An excerpt from an Atacama Mummy article I wrote. This is not the only case...
Moreover, these large-scale single nucleotide, block indel and structural variants in no way constitute simple ‘novel genetic variations’ as the article frames them; rather they involve [Bhattacharya et al.;
Whole-genome sequencing…]:
i. 3,356,569 single nucleotide variations (SNVs),
ii. 518,365 insertions and deletions (indels), and
iii. 1047 structural variations (SVs) were detected as compared to a human reference genome.
None of this was even mentioned in the Halcrow Article. The only time it was alluded to, the above variance was downplayed as part of a desperate grasp at the plausible deniability of ‘nitrate exposure’ and to question the haplogroup and human they used as the genomic reference. In other words, desperate rhetoric. Again, show me the precedent for such large scale and functional ‘mutation’. To make the implication that this is not a mystery is just plain old agenda-spinning ignorance. To suggest that no morphological feature of this artifact should have served to raise a scientific question at all, is corrupt in its crafting. The DNA simply serves to confirm this.
In order to place this DNA divergence into perspective – this genetic distance represents slightly more than the separation break between Homo sapiens and Neanderthal, at about 3 million base pairs.
2 This represents 300,000 years differential evolution at the Scally/Sykes rate of observed natural genetic mutation.
3 4 Three hundred millennia of evolution comprised inside one single generation of in-species birth. Technically, we encountered a completely new species of man in the case of Ata. However, we panicked so badly as to how to spin this information for damage control (as are the Halcrow Article authors now), we failed to take note of the scientific observation. An observation just as exotic in nature as the discovery of Denisova hominins, Homo naledi, Homo neanderthalensis and Homo floresiensis. Finding human DNA inside a set of remains, does not logically constrain our conclusion therefore to that of the remains being modern human, as the article has incorrectly contended. Each of the four predecessors just listed, as it turns out all have human DNA in them – this does not serve to make them modern Homo sapiens.

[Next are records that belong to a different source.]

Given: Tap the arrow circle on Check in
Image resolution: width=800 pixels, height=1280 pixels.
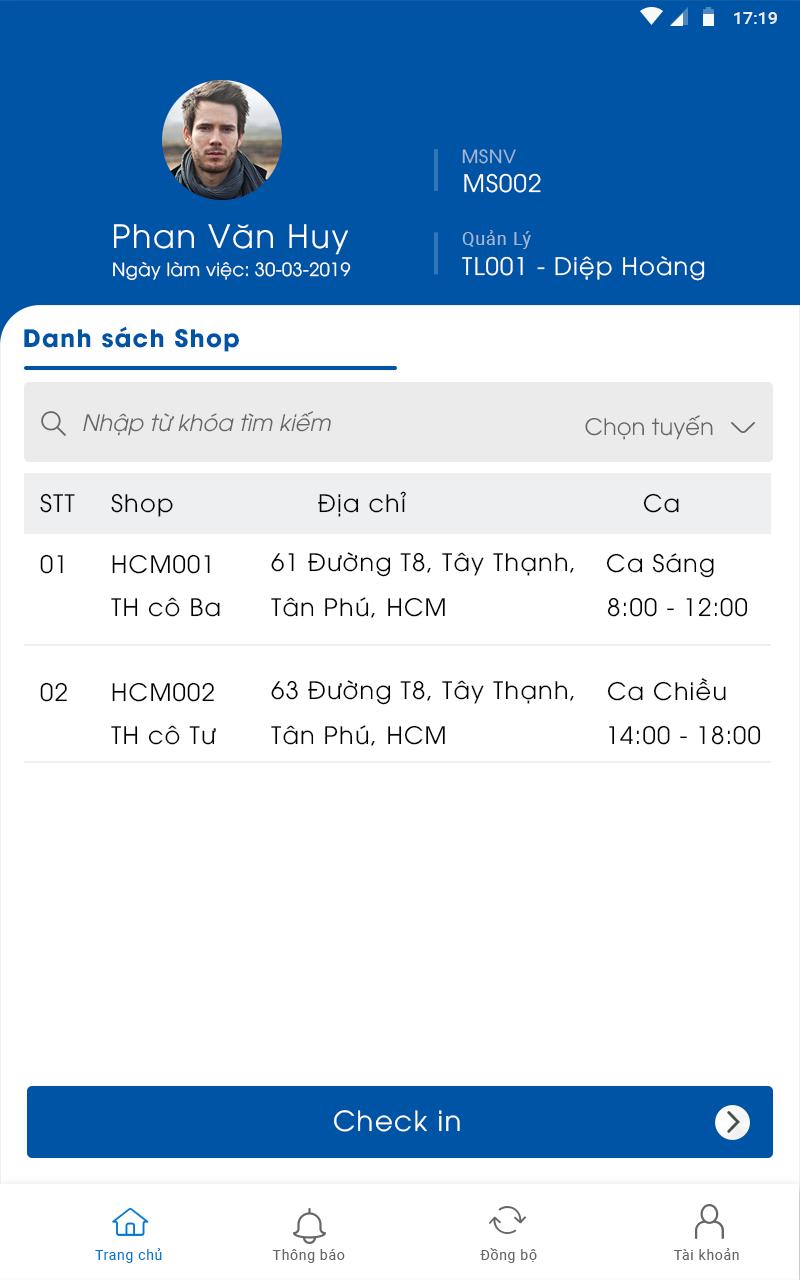Looking at the screenshot, I should point(732,1122).
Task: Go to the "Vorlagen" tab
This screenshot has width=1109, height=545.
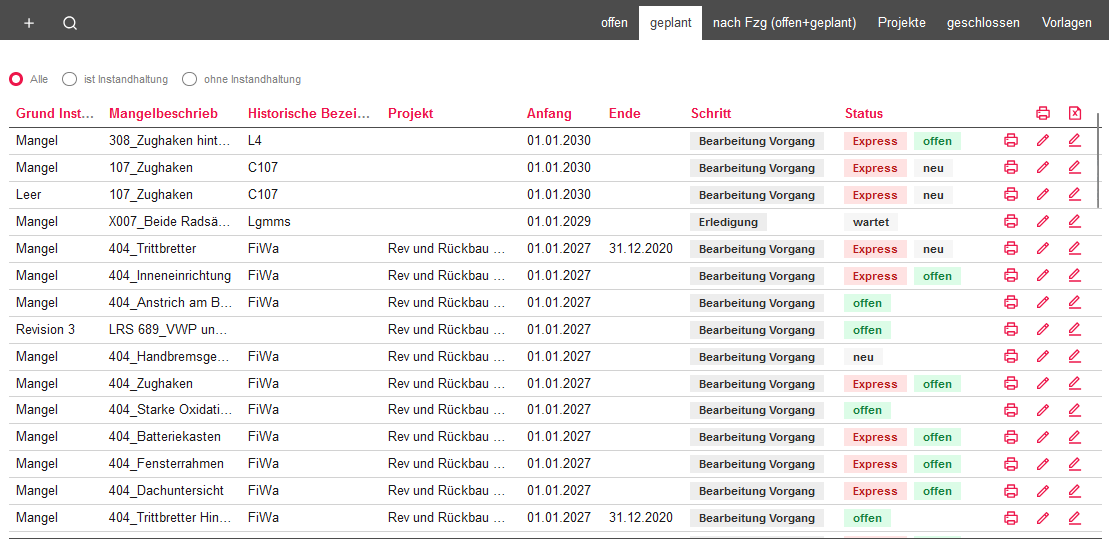Action: [1066, 23]
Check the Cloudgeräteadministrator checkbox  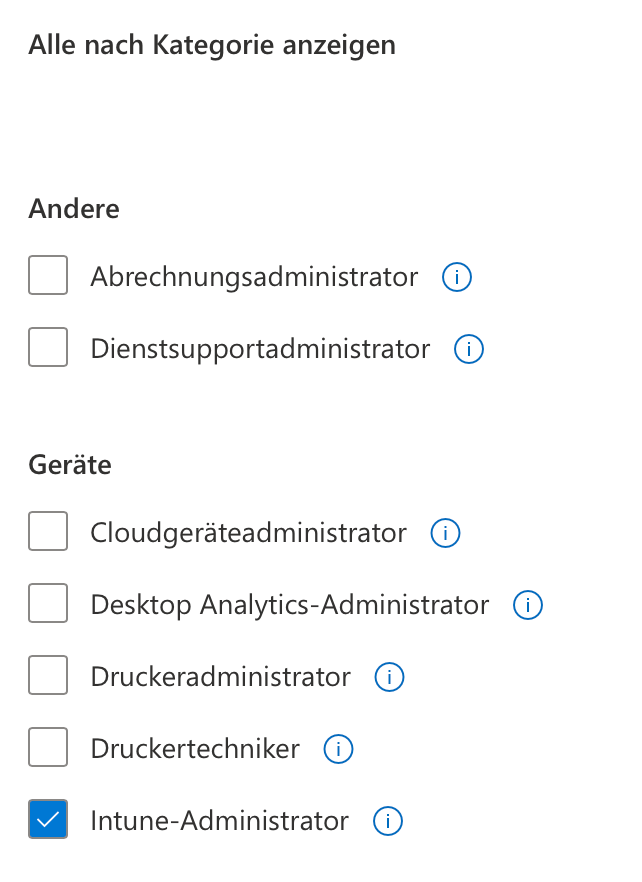click(x=48, y=531)
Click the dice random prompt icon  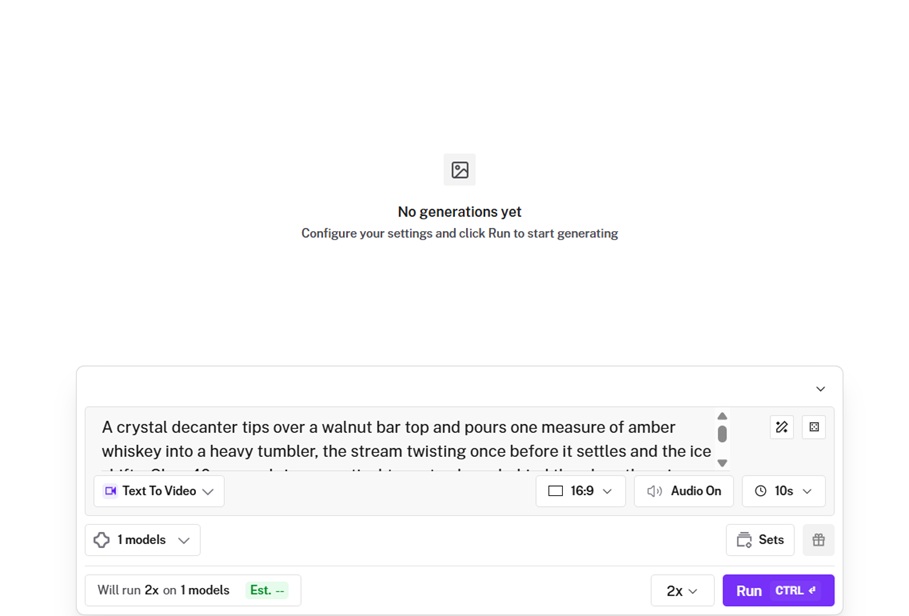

The study of this little mostly human foetus could serve to turn our understanding of the mechanisms underpinning evolution upon its ear, or advance us decades into the future of our understanding of speciation. Yet, we think it is ethical to bury this evidence back in the ground. Much like having the Royal Navy sink Darwin’s ship HMS Beagle, replete with all his work, because it did not pay its port departure fee. I swoon at such virtuous action!
Halcrow Article experts, query your human genetic representative, Michael Knapp. Have him email me with even ONE SINGLE precedent for a single generation mutation which has attained this level of variance from its parental genome – and lived long enough to be analyzed as a creature for that matter. In fact, I challenge all the study authors to explain to me – one highly involved in genetic studies, just how this 3.4 million SNV genetic distance was attained in a single generational reproductive context. I await your expert response.